**Things to do**
1) Using the Rsamtools forum post, decide whether each statement agrees with it, answering yes or no and quoting the words that settle it: (a) the post raises two questions about Rsamtools; (b) the example relies on the poster's own BAM file; (c) the example aims to keep only the reads with the lowest mapQ in each bin.
2) Please write out everything from "Hi Everyone" down to "mapQ per bin." in the Rsamtools forum post, swapping "chromosome" for "contig" wherever it occurs.

**Text shown**
::::::::

Hi Everyone
I have two questions related to Rsamtools :
1. I am trying to filter my bam file by scanning the genome in 1kb bins, and removing reads that match certain criteria. But I will have to bin the genome chromosome by chromosome and run the filtering per chromosome..
I created the following example using the example BAM file , although it's a bit buggy due to NA's.
Suppose I want to only keep reads with highest mapQ per bin.
library(Rsamtools) bamFile <- system.file("extdata", "ex1.bam", package="Rsamtools") sparam <- ScanBamParam(what = c("qname", "flag", "rname", "pos", "mapq"), flag = scanBamFlag(isFirstMateRead = TRUE, isUnmappedQuery = FALSE) ) bam <- scanBam(bamFile, param = sparam)[[1]] bam <- as.data.frame(bam) filterfunc <- function(bam) { # remove NA positions bam <- na.omit(bam) # split df by chromosome chroms <- as.character(unique(bam$rname)) bam2 <- split(bam, bam$rname) # for each chrom, filter highest mapq in bins filterHiQ <- function(bam){ chromEnd <- round(max(bam$pos), -2) end <- ifelse(chromEnd < max(bam$pos), chromEnd + 100, chromEnd) bins <- .bincode(bam$pos, seq(0,end, 100)) tokeep <- lapply(split(bam$mapq, bins), function(x) { keep <- x == max(x) return(keep) }) return(unlist(tokeep)) } # get filtered bam per chrom keep <- unlist(lapply(bam2, filterHiQ)) return(keep) }
This function works on bamFile that I read (returns logical vector), but when I try to create the FilterRule using this function, this returns errors due to NAs removed.

::::::::

**Extracted information**
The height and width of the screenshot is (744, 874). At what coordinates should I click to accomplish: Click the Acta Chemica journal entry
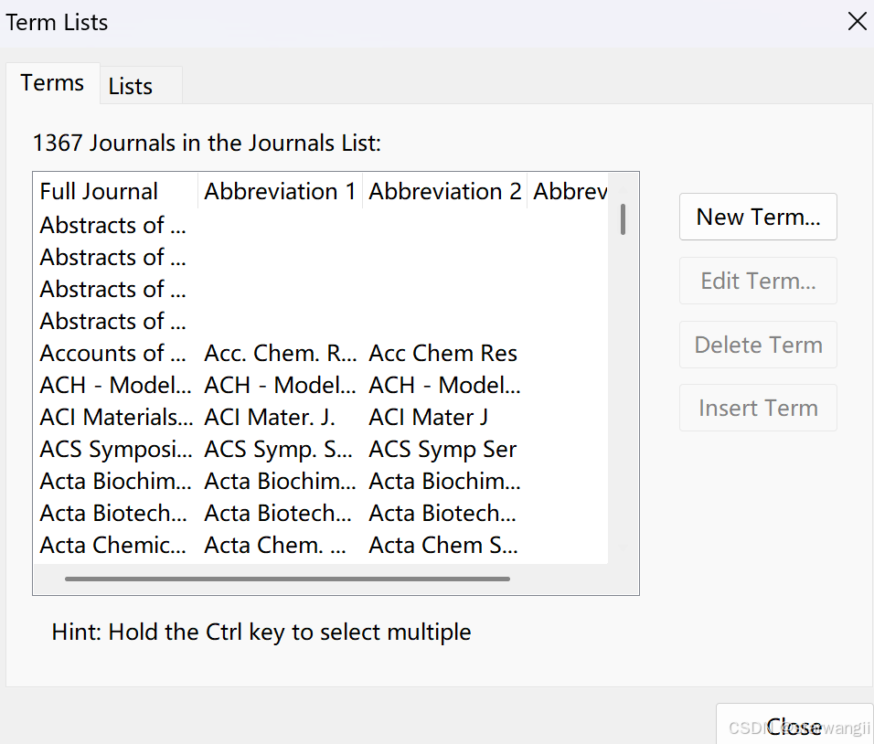click(x=113, y=546)
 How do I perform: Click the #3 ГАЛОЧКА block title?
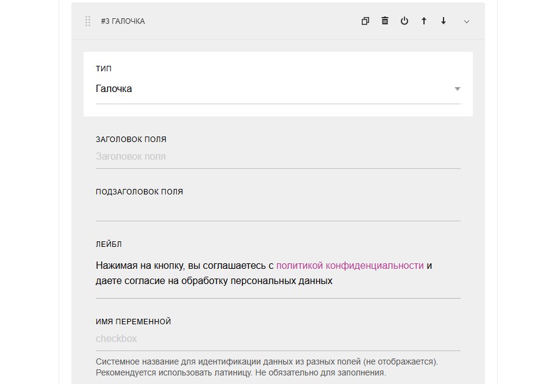(123, 21)
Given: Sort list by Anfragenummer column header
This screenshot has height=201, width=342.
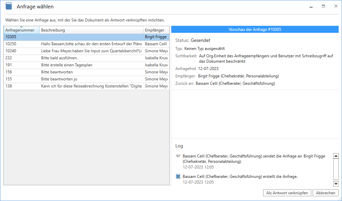Looking at the screenshot, I should pyautogui.click(x=20, y=30).
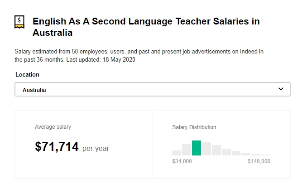Select the last, shortest distribution bar

(x=266, y=155)
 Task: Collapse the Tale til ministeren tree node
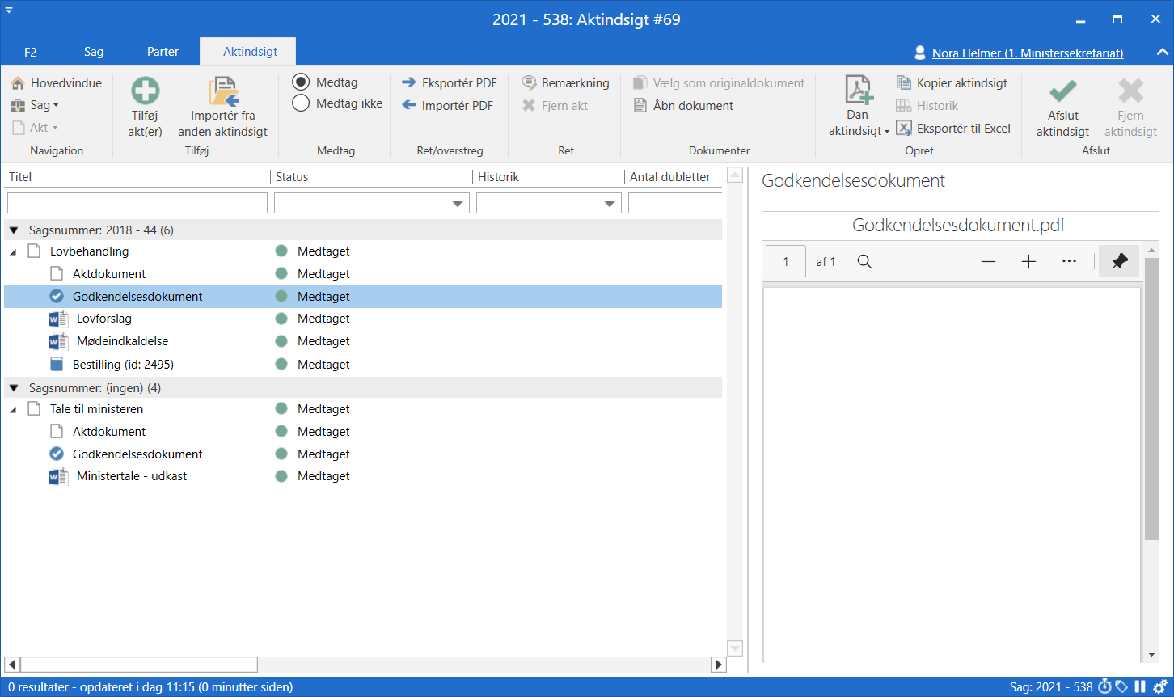pyautogui.click(x=13, y=410)
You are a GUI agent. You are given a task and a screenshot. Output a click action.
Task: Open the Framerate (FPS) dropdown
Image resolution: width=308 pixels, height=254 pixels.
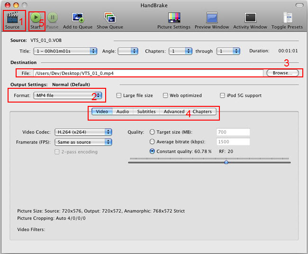83,141
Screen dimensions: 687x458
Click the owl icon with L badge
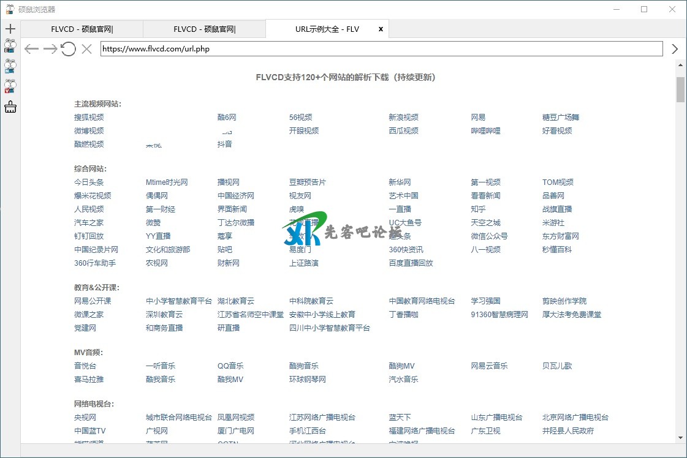(10, 47)
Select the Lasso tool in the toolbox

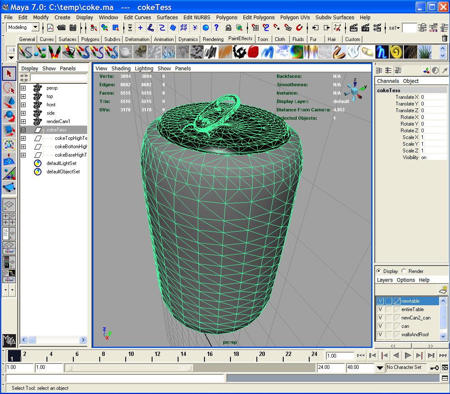tap(9, 88)
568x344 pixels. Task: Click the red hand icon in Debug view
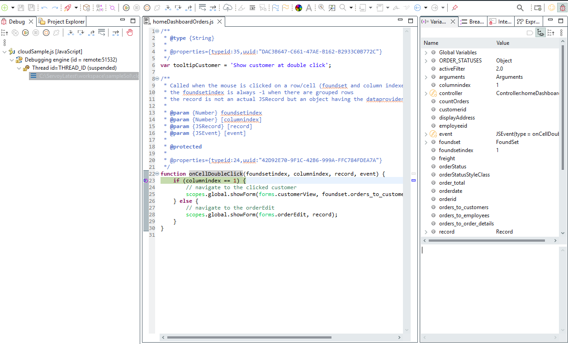[x=130, y=33]
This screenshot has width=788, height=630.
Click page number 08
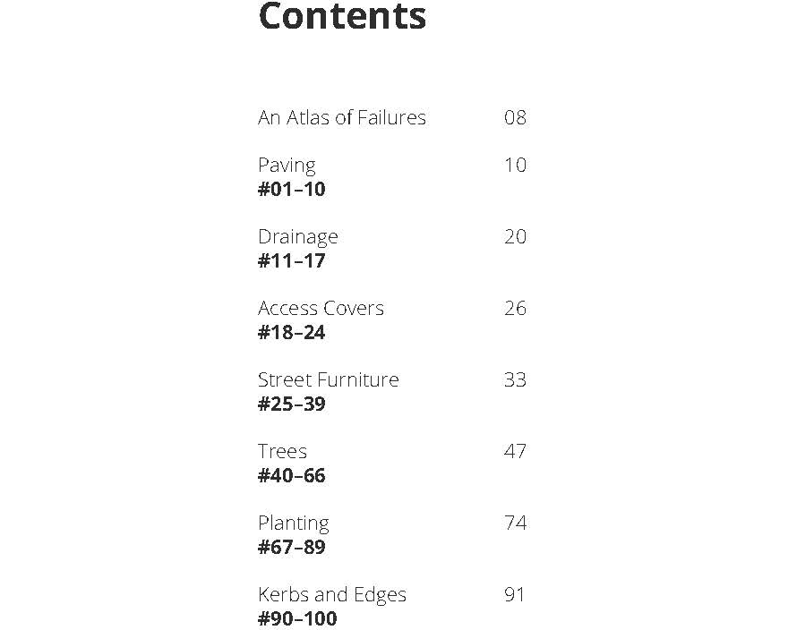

::::::::

**Answers by task**
1)
(a) Yes: "I have two questions related to Rsamtools"
(b) No: "using the example BAM file"
(c) No: "Suppose I want to only keep reads with highest mapQ per bin."

2)
Hi Everyone
I have two questions related to Rsamtools :
1. I am trying to filter my bam file by scanning the genome in 1kb bins, and removing reads that match certain criteria. But I will have to bin the genome contig by contig and run the filtering per contig..
I created the following example using the example BAM file , although it's a bit buggy due to NA's.
Suppose I want to only keep reads with highest mapQ per bin.